---- DATASET CONTENT
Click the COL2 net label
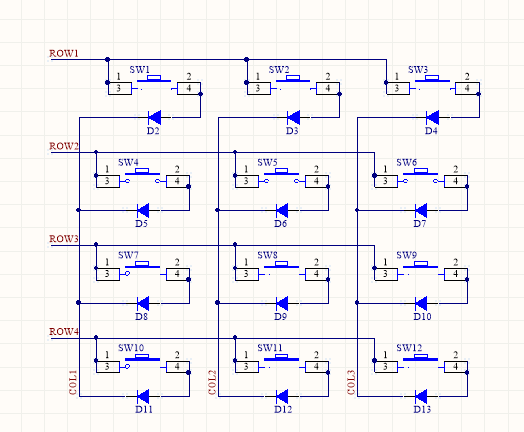 [212, 383]
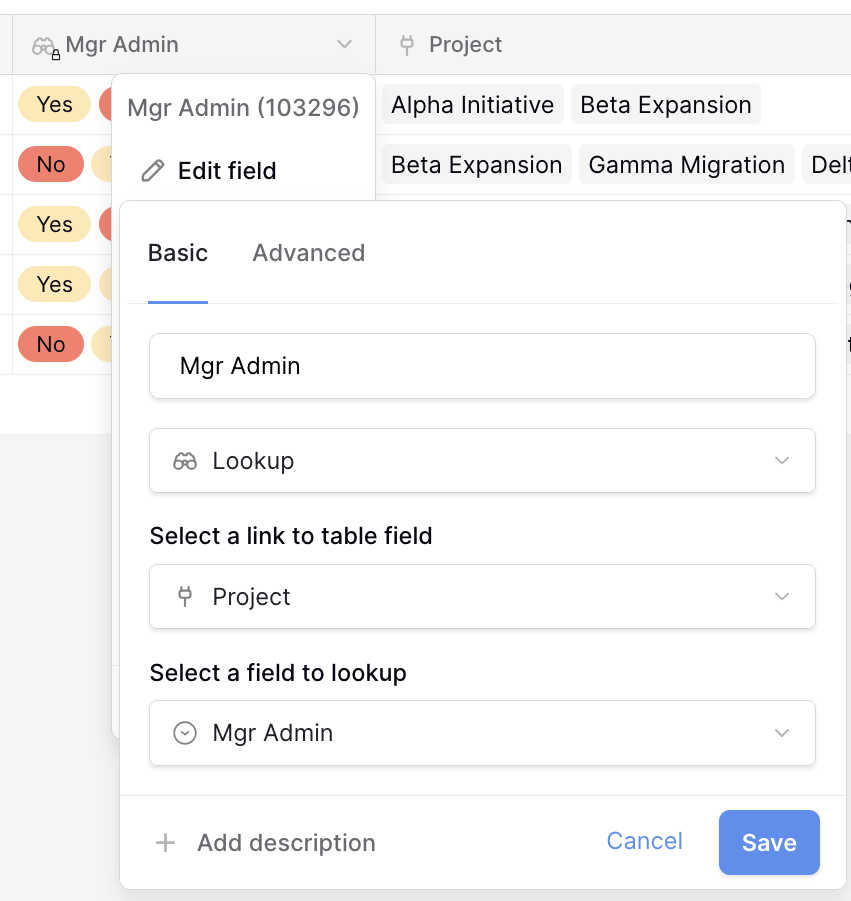
Task: Click the plus icon next to Add description
Action: click(165, 843)
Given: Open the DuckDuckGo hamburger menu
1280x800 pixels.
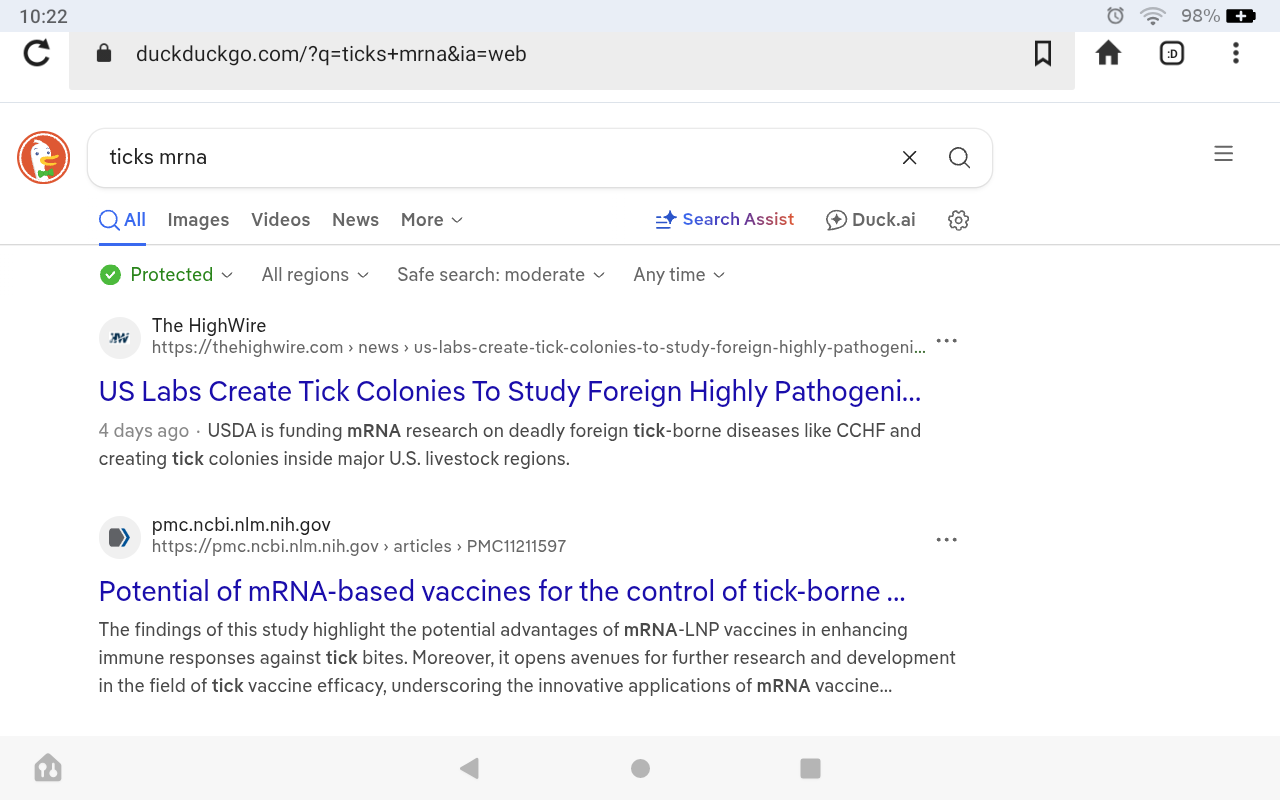Looking at the screenshot, I should (1223, 154).
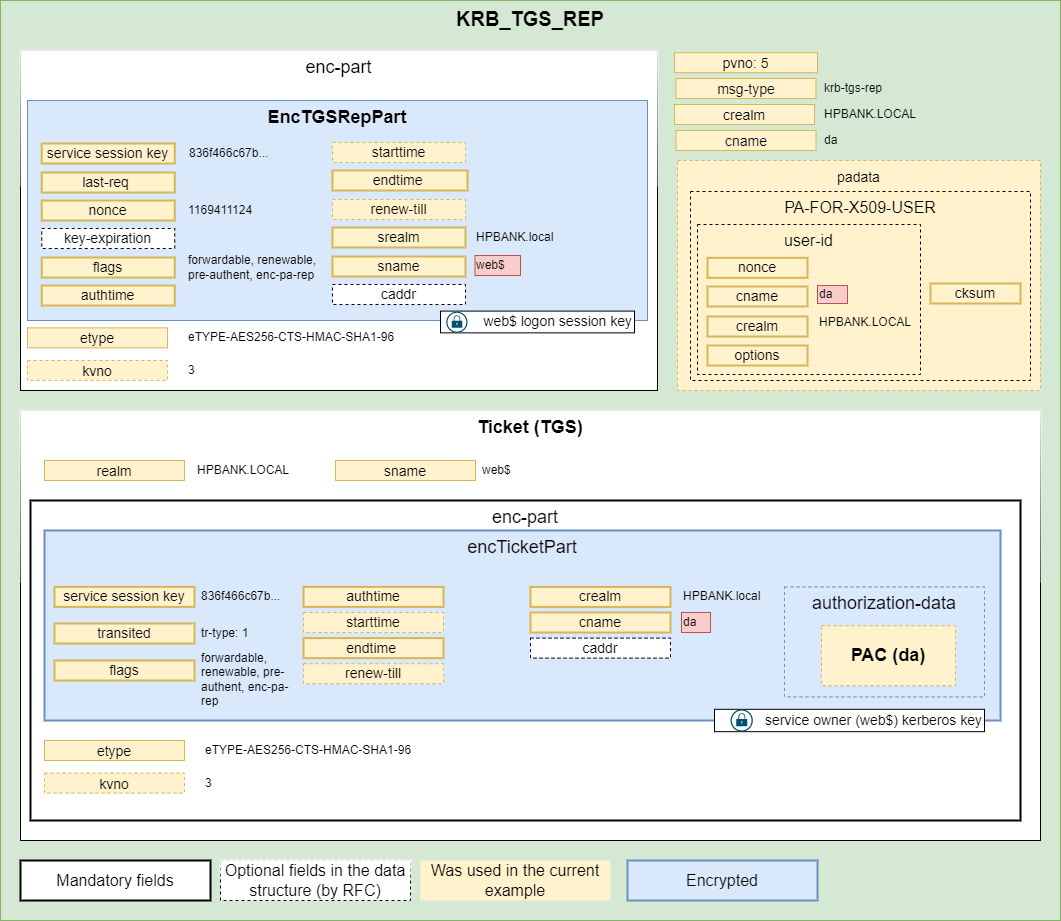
--------
INSTRUCTIONS FOR THE TASK: The entries above should be written out in full, and any picture in them left out.

COMPLETED TASK:
Click the COL2 net label
 [212, 383]
Task: Click the plus icon next to Add description
Action: click(165, 843)
Given: Open the DuckDuckGo hamburger menu
1280x800 pixels.
Looking at the screenshot, I should (1223, 154).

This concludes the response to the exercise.